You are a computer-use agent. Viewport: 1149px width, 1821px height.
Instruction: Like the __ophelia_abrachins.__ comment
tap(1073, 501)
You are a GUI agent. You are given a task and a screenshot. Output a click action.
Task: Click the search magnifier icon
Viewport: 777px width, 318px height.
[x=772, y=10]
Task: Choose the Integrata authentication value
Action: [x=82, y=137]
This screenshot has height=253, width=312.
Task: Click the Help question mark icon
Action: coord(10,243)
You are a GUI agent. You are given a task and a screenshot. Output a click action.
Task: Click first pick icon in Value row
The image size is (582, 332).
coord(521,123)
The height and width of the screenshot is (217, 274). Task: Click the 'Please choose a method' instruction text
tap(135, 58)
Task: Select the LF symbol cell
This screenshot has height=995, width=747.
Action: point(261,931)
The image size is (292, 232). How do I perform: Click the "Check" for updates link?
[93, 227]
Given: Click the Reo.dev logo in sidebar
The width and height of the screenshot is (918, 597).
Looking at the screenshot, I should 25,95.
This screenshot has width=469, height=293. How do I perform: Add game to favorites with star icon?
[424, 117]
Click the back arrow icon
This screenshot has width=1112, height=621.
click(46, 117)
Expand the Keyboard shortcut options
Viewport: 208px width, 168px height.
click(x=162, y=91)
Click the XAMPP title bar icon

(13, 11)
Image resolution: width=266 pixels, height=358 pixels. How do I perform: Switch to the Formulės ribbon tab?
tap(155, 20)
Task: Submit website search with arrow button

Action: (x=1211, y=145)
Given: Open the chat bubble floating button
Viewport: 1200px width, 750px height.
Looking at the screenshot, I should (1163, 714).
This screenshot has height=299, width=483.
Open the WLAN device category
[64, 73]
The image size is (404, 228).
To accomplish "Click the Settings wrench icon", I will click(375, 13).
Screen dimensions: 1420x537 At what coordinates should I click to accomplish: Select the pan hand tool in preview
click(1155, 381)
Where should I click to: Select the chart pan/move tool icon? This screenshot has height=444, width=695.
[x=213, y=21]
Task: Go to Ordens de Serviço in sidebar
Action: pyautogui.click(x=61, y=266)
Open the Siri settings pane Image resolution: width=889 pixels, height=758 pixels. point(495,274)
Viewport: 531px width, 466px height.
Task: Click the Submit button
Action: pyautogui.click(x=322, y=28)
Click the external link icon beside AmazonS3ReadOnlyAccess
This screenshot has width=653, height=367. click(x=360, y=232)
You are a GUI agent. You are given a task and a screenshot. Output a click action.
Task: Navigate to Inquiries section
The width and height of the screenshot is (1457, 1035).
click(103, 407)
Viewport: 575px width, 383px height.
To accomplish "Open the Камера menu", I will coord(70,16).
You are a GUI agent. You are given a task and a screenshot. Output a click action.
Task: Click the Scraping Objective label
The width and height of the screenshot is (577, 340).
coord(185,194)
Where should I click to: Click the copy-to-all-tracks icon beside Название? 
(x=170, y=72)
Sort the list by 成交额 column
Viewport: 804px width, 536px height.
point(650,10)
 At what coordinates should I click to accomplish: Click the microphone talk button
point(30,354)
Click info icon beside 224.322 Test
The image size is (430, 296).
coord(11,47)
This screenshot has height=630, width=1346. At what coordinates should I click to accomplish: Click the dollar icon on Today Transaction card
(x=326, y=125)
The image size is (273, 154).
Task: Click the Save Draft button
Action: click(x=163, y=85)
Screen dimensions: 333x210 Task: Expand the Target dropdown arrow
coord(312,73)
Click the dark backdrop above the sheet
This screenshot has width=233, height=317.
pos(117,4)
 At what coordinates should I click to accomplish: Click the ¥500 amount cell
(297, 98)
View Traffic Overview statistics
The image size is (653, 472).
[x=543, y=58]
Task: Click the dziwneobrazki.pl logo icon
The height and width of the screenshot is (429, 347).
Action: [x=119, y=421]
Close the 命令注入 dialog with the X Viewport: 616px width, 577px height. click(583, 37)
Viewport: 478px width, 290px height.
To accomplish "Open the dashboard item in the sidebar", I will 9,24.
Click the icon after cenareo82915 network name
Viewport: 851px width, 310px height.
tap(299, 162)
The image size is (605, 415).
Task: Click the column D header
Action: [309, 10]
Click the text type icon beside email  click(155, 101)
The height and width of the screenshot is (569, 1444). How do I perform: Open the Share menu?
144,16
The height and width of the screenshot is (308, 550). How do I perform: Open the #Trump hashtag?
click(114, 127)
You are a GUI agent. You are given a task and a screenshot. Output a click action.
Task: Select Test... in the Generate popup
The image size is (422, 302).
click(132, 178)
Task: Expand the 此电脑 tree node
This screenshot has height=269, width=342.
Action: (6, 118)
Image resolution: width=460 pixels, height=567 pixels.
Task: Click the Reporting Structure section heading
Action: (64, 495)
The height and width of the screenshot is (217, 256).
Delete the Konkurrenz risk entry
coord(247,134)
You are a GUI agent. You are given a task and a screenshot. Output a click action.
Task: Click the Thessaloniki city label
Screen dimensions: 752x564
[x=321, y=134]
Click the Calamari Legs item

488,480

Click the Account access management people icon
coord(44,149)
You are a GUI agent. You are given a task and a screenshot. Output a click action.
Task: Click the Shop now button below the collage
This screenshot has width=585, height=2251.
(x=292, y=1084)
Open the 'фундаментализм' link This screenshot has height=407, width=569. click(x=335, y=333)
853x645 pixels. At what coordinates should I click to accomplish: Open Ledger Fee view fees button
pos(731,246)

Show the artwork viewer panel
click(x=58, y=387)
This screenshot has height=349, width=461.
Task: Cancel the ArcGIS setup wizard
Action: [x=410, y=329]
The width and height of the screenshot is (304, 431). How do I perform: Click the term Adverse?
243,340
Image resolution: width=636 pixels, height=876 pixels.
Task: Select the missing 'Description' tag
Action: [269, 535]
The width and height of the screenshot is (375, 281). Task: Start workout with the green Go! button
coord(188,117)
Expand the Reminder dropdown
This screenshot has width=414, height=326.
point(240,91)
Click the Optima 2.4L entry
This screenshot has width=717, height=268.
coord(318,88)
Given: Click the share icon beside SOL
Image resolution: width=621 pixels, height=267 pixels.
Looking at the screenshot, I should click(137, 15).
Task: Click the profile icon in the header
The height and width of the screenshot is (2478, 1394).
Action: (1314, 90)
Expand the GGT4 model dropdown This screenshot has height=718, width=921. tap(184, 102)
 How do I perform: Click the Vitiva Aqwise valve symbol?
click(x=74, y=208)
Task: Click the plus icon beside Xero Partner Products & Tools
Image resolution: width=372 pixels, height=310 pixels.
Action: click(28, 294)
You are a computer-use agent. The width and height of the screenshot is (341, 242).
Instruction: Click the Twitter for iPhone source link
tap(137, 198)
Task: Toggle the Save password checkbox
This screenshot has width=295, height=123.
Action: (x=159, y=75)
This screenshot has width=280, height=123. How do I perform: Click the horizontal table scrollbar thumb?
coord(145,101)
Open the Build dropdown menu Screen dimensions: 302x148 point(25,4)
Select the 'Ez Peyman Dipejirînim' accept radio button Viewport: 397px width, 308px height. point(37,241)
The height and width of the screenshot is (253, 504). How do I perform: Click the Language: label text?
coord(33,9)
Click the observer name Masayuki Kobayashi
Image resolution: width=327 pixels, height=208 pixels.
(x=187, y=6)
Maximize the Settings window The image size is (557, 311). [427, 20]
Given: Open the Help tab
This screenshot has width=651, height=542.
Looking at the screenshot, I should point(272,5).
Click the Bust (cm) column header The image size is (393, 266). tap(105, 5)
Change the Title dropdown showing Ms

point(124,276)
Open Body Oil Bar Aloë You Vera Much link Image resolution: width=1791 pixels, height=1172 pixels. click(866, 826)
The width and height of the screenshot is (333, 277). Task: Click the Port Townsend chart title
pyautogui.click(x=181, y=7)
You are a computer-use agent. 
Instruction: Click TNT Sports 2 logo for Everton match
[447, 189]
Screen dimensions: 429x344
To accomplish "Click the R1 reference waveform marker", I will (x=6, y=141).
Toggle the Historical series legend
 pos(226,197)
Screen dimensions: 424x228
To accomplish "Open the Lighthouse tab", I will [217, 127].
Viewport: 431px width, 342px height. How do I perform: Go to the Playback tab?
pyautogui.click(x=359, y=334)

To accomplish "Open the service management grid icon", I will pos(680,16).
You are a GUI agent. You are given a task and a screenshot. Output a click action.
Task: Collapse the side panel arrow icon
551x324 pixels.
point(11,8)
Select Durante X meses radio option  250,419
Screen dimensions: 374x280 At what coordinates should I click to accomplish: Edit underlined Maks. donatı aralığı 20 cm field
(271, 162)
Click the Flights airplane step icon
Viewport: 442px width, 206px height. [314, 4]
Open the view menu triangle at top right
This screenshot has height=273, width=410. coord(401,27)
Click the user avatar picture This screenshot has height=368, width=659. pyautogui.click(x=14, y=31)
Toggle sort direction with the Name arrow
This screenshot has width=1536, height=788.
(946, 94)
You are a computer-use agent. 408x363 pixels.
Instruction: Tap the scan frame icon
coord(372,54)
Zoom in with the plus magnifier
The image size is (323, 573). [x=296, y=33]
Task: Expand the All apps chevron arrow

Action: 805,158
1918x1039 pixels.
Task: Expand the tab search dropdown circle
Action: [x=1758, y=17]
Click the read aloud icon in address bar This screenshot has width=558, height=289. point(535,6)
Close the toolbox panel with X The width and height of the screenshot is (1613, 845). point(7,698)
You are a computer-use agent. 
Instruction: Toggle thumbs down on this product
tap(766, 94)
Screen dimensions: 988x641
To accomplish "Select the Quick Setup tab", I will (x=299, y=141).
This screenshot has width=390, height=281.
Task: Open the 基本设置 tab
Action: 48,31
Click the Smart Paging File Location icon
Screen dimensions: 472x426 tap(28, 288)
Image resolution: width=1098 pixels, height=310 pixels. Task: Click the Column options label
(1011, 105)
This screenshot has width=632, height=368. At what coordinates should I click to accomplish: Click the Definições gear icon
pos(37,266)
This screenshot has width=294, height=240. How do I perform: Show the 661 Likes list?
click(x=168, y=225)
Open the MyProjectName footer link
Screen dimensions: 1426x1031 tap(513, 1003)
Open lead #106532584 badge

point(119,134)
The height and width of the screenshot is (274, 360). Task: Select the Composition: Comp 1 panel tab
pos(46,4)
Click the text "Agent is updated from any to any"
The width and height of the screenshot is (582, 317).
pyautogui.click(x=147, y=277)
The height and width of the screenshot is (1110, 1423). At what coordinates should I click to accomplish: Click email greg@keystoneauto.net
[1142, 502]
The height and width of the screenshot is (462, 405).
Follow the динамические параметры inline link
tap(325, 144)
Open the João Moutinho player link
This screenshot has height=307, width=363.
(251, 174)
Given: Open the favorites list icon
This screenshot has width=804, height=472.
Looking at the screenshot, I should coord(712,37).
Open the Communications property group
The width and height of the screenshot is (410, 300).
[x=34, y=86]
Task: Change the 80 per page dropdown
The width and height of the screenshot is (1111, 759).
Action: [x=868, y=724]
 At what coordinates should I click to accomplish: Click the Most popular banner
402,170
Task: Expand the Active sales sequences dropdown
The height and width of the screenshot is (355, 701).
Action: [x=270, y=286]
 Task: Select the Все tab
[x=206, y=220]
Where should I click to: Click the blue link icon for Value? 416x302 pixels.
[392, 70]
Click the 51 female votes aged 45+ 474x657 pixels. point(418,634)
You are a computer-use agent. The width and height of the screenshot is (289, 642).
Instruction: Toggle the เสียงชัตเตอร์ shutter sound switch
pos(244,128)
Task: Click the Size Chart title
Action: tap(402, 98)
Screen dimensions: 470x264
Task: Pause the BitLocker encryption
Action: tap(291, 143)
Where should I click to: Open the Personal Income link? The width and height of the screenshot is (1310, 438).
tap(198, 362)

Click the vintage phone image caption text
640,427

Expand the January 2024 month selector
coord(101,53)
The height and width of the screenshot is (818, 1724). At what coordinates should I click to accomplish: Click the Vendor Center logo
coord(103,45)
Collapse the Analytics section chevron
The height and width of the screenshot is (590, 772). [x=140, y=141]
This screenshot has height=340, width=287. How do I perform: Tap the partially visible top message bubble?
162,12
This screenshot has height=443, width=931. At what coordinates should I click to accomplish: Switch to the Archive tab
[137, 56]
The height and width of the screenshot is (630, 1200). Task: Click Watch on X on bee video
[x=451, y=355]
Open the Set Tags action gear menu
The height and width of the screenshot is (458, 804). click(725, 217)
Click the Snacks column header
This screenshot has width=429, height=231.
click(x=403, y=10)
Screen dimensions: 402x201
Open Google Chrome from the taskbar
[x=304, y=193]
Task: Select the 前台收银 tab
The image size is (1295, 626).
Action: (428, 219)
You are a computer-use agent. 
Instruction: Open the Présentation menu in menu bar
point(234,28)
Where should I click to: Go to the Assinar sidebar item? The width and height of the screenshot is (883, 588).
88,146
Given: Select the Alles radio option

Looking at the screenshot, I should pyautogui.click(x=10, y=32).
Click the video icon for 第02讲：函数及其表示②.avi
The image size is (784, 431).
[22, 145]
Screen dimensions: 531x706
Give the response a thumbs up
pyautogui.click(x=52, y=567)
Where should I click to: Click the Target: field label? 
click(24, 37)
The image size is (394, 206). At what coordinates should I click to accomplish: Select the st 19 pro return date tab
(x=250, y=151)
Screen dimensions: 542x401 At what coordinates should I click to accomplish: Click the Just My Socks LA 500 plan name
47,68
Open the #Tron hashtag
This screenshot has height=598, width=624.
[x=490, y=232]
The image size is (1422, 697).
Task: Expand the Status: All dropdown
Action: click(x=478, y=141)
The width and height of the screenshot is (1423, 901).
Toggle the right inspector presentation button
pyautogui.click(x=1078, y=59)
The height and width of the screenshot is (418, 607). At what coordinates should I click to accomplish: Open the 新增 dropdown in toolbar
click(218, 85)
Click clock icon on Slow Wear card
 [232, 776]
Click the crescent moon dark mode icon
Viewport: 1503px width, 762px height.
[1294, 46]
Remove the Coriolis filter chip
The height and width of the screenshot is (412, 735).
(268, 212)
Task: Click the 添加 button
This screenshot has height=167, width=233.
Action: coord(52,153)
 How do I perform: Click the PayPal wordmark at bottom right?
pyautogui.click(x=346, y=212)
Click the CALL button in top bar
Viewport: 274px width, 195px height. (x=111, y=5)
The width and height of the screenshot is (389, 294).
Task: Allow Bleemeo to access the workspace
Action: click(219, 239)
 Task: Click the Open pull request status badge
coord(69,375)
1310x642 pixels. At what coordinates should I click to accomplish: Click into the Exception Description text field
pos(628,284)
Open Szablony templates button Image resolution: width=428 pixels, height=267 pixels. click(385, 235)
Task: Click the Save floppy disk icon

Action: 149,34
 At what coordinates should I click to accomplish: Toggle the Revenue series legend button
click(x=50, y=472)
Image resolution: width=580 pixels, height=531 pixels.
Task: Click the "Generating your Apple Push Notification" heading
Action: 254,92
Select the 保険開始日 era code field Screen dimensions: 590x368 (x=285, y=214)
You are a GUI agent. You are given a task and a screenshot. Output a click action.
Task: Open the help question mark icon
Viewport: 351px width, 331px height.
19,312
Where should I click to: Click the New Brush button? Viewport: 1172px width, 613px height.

★ ★ ★ ★

Task requirements:
Please reproduce the lines from the line with "This screenshot has width=804, height=472." to the line with "is (289, 642).", both ends included, exactly as they appear above.

Solution for this problem:
This screenshot has width=804, height=472.
Looking at the screenshot, I should coord(712,37).
Open the Communications property group
The width and height of the screenshot is (410, 300).
[x=34, y=86]
Task: Change the 80 per page dropdown
The width and height of the screenshot is (1111, 759).
Action: [x=868, y=724]
 At what coordinates should I click to accomplish: Click the Most popular banner
402,170
Task: Expand the Active sales sequences dropdown
The height and width of the screenshot is (355, 701).
Action: [x=270, y=286]
 Task: Select the Все tab
[x=206, y=220]
Where should I click to: Click the blue link icon for Value? 416x302 pixels.
[392, 70]
Click the 51 female votes aged 45+ 474x657 pixels. point(418,634)
You are a computer-use agent. The width and height of the screenshot is (289, 642).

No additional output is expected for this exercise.